| Stored records |
━━━━━━━━━━━━━━━━━━━━
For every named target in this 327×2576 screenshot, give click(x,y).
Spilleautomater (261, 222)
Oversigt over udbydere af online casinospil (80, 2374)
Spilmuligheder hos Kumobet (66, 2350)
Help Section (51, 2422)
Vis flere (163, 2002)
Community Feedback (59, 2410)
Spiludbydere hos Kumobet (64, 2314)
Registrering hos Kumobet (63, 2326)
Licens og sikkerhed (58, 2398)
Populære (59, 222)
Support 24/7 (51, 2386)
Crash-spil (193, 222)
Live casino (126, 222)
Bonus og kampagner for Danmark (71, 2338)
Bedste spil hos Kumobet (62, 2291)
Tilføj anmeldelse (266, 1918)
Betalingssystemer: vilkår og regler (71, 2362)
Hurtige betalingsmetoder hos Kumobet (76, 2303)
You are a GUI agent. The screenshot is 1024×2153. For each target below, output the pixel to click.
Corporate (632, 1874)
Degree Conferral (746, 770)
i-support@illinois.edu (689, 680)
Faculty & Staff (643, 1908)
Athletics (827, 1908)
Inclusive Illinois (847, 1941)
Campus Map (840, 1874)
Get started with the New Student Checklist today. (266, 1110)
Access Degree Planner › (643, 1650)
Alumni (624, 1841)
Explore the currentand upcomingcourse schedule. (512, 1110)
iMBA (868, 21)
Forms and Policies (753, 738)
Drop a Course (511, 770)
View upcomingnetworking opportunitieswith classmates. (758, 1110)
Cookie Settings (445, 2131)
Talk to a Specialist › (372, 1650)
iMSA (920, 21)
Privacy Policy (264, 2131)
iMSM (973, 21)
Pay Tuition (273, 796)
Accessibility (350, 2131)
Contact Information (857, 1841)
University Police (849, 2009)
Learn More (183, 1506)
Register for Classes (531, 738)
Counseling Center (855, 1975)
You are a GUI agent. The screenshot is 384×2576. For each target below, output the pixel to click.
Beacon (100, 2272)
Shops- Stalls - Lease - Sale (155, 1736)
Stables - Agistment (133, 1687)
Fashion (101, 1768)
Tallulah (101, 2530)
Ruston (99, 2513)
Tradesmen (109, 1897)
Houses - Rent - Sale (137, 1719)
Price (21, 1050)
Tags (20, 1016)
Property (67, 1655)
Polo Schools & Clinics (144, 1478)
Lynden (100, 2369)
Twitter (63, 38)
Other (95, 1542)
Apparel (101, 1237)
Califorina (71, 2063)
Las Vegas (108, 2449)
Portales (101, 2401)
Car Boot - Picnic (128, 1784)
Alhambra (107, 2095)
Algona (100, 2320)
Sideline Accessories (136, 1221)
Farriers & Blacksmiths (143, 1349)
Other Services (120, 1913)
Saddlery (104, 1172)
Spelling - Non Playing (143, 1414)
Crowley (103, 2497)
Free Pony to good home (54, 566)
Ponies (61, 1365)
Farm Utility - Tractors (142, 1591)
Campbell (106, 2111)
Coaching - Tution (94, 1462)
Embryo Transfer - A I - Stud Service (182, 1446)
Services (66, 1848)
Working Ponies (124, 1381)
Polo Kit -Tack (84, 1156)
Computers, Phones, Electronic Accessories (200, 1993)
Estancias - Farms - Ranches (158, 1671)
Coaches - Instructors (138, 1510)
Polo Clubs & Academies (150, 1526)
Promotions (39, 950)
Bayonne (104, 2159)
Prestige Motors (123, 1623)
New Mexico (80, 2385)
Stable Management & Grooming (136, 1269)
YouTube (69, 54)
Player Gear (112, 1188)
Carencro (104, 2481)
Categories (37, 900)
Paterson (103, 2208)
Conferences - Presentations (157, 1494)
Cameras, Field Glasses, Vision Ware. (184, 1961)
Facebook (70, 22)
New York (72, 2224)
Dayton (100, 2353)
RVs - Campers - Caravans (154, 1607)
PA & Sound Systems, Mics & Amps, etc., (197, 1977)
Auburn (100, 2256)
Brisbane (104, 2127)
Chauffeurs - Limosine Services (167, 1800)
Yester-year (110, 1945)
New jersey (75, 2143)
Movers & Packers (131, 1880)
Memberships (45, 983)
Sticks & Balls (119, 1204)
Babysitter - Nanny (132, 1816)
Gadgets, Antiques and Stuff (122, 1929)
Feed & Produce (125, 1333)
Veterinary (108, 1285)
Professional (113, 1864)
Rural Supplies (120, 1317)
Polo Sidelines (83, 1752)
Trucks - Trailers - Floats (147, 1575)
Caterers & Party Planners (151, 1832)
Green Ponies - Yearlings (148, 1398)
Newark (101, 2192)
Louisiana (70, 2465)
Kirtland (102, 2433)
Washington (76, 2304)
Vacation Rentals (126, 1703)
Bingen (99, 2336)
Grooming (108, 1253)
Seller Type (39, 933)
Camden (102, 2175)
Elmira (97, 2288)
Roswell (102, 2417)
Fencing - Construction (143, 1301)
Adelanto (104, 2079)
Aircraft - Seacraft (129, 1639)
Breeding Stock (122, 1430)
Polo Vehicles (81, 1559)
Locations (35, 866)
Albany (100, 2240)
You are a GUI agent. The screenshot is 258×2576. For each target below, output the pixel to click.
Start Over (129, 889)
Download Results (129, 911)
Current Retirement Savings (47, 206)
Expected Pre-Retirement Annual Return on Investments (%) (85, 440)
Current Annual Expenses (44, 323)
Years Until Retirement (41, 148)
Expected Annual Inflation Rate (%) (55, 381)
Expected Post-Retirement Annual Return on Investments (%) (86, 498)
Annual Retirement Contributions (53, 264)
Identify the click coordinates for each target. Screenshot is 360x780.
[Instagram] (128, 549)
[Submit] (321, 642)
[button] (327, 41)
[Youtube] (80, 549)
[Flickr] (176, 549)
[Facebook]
━━━━━━━━━━━━━━━━━━━━
Your task is to find every line above containing the word "Expected" and copy it.

Expected Pre-Retirement Annual Return on Investments (%) (85, 440)
Expected Annual Inflation Rate (%) (55, 381)
Expected Post-Retirement Annual Return on Investments (%) (86, 498)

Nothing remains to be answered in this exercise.